Stored records:
* BEGIN *

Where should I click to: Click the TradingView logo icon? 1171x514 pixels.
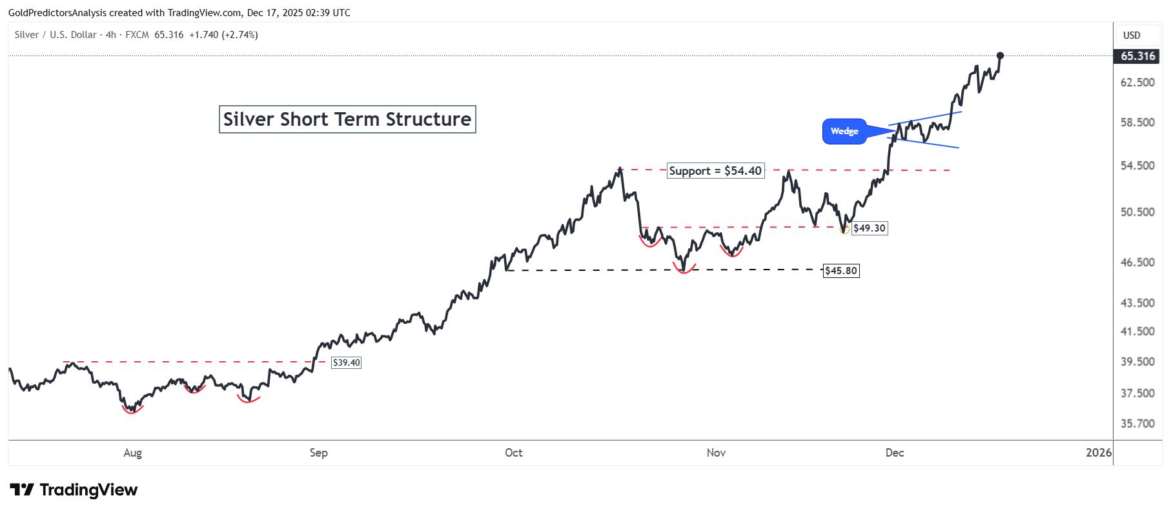tap(21, 489)
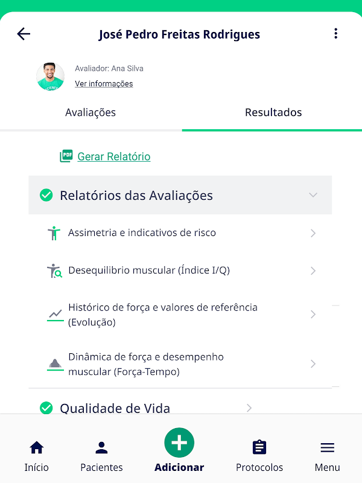
Task: Tap the back arrow icon
Action: [x=24, y=34]
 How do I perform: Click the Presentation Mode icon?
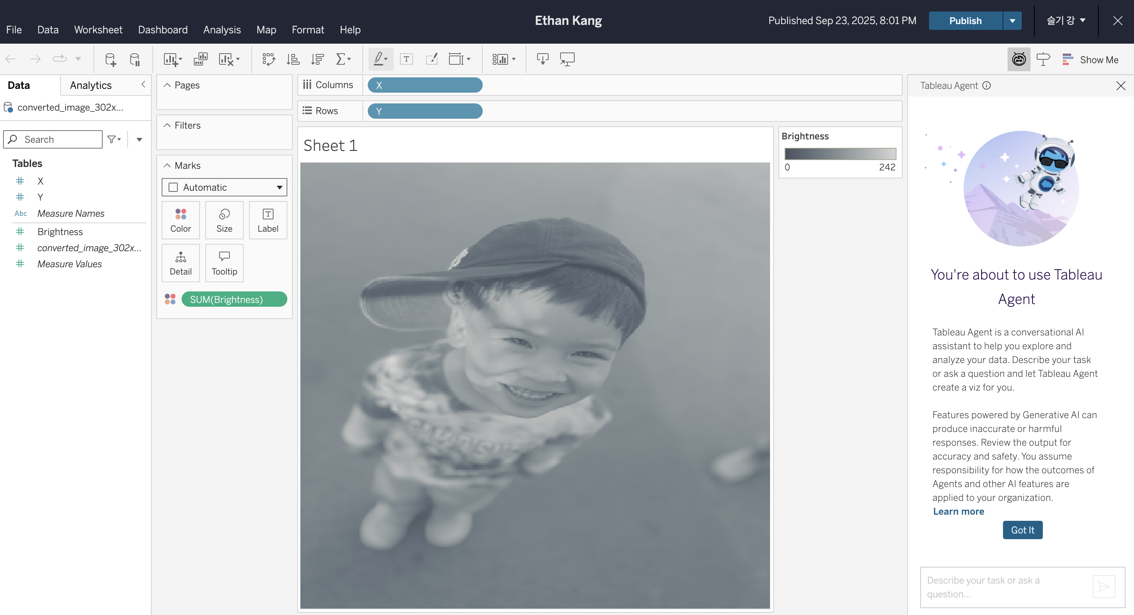(x=567, y=59)
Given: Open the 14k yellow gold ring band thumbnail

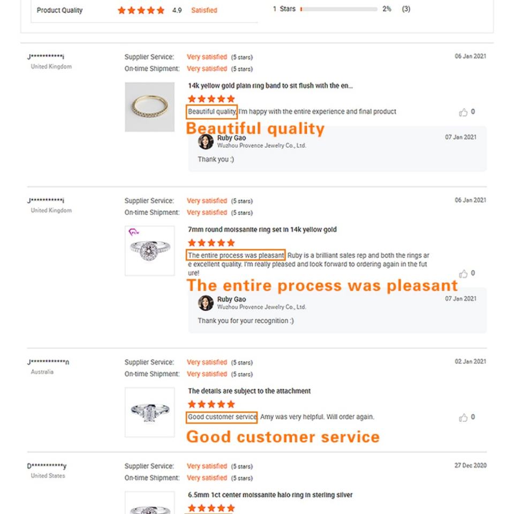Looking at the screenshot, I should (x=149, y=107).
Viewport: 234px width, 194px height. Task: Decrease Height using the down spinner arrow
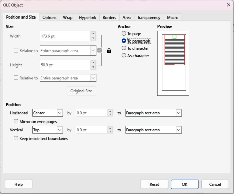click(93, 67)
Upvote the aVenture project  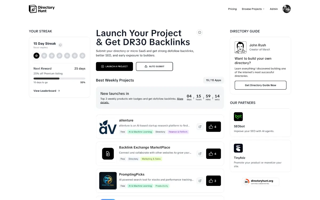click(x=213, y=127)
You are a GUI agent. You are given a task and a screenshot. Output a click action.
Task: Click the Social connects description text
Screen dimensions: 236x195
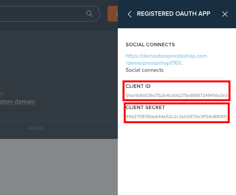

* END *

* **AIM OF THE EXERCISE**: Please repeat the records above word for word, beginning at the line that contains "You are a GUI" and continuing through the end of the records. Leave the pictures out of your answer.

* **TASK OUTPUT**:
You are a GUI agent. You are given a task and a screenshot. Output a click action.
Task: Click the Social connects description text
Screen dimensions: 236x195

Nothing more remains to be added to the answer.